Aller jusqu’à dire que le premier album de Nyktalgia m’avait envoûté serait prendre quelque liberté avec la vérité mais je dois bien avouer qu’il avait rapidement figuré parmi mes albums de black dépressif préférés. Malgré un artwork un peu « cucul » (parce que lisse et téléphoné), une musique aux forts relents Burzumiens et un chant à la limite du risible (comme toujours dans ce style, répondraient les Cassandre), je nourrissais donc une certaine impatience à l’idée d’écouter enfin cette suite. D’autant que les gus ne sont pas des forcenés du travail à en juger par le temps écoulé depuis l’éponyme. 4 ans pour pondre 4 nouveaux titres, on risque pas d’être flashé sur l’autoroute. À croire d’ailleurs qu’ils vouent un culte au chiffre 4 puisqu’en 2004 on a aussi eu droit à 4 titres. Voilà qui est intéressant…
Mais nous n’allons pourtant pas nous pencher plus avant sur ce phénomène afin de nous concentrer sur la musique. Vous êtes déçu, vous êtes triste. Tant mieux. Car si vous aviez été jovial et désireux de passer un moment d’allégresse entouré de ballons et de confettis, vous auriez perdu une bonne quarantaine de minutes. Car je vous connais, vous seriez prêts à aller jusqu’à la dernière minute de l’album pour vérifier qu’il n’y a pas une once de notes d’espoir dans la musique de Nyktalgia.
Je vous ai brièvement – et habilement – décrit le genre pratiqué par ces grands comiques, pensant que vous n’aviez jamais entendu parler d’eux. Mais vous connaissiez peut-être déjà.
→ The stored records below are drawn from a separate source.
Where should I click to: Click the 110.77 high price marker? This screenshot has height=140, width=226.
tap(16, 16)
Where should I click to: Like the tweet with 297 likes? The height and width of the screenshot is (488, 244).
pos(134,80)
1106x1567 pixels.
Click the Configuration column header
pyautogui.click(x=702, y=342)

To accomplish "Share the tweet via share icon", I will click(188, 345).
Dans ce cas, il faudrait que je vous dise un petit peu si la formule fonctionne toujours aussi bien ou si l’inspiration fait défaut.
Bon déjà le titre de l’album est plutôt rassurant (manière de parler) puisque le Peisithanatos n’était autre que le surnom d’Hégésias de Cyrène, celui qui vient inciter à se donner la mort. Une sorte de VRP embauché par la Grande Faucheuse, quoi. Le groupe ne s’est donc pas subitement intéressé au sort des tringles à rideau en Alaska. Bon point pour eux. Mais encore faut-il que musicalement, ça tienne la route et ses promesses.
Et là franchement, je suis presque comblé. Tout en gardant la même trame, le groupe a su apporter quelques éléments permettant de proposer un véritable deuxième album et pas juste un premier album bis. Parmi ces éléments, le plus marquant est la savante utilisation de lead guitares à la sauce Drudkhienne pour certaines et Forgotten Tombienne pour d’autres. Alors bien sûr, on pourrait bouder son plaisir et se dire « après Burzum, il s’attaque à l’école Ukrainienne et à Herr Morbid, ces types n’ont donc aucune personnalité ». Mais quand le talent et le plaisir qu’il délivre sont là, personnellement je mets de côté ce genre de considération. Les membres participant également à Sterbend, quasi clone de Burzum, on peut imaginer qu’il n’avait pas besoin de continuer sur cette voie avec leur projet initial. Car le groupe semble aussi vouloir s’aventurer sur des contrées presque surprenantes (un « Nekrolog » aux passages plus haineux que mélancoliques) mais qui, après quelques écoutes, s’intègrent parfaitement à l’ensemble.
La volonté de ne pas paraître monotone (ce qui pouvait à la rigueur être reproché à leur première sortie) semble donc de mise ; comme celle de sonner plus professionnel dans la mesure où les approximations sont moins monnaie courante.
Nyktalgia ne me paraît pas mal à l’aise avec ses différentes facettes, je ne vais donc pas bouder mon plaisir ; et vous auriez bien tort de ne pas faire comme moi car, pour tout vous dire, avec Peisithanatos les allemands confirment qu’il faut compter sur eux en 2008 pour voler bien au-dessus de la horde de plus en plus massive de groupe en dépression.
Mon petit coup de coeur (chuis un sentimental).

  1. nyktalgia
  2. nekrolog
  3. peisithanatos
  4. pavor nocturnus

Chroniqueur

Darkantisthène

Il est né, il a chroniqué, il est mort, aurait pu dire Heidegger si... j'étais mort, si Heidegger était vivant et s'il s'était intéressé à ma prose autant qu'à celle d'Aristote. Et il n'aurait pas été à une connerie près le père Martin parce qu'avant de chroniquer, et après être né, figurez-vous que j'ai vécu ; et écouté de la musique.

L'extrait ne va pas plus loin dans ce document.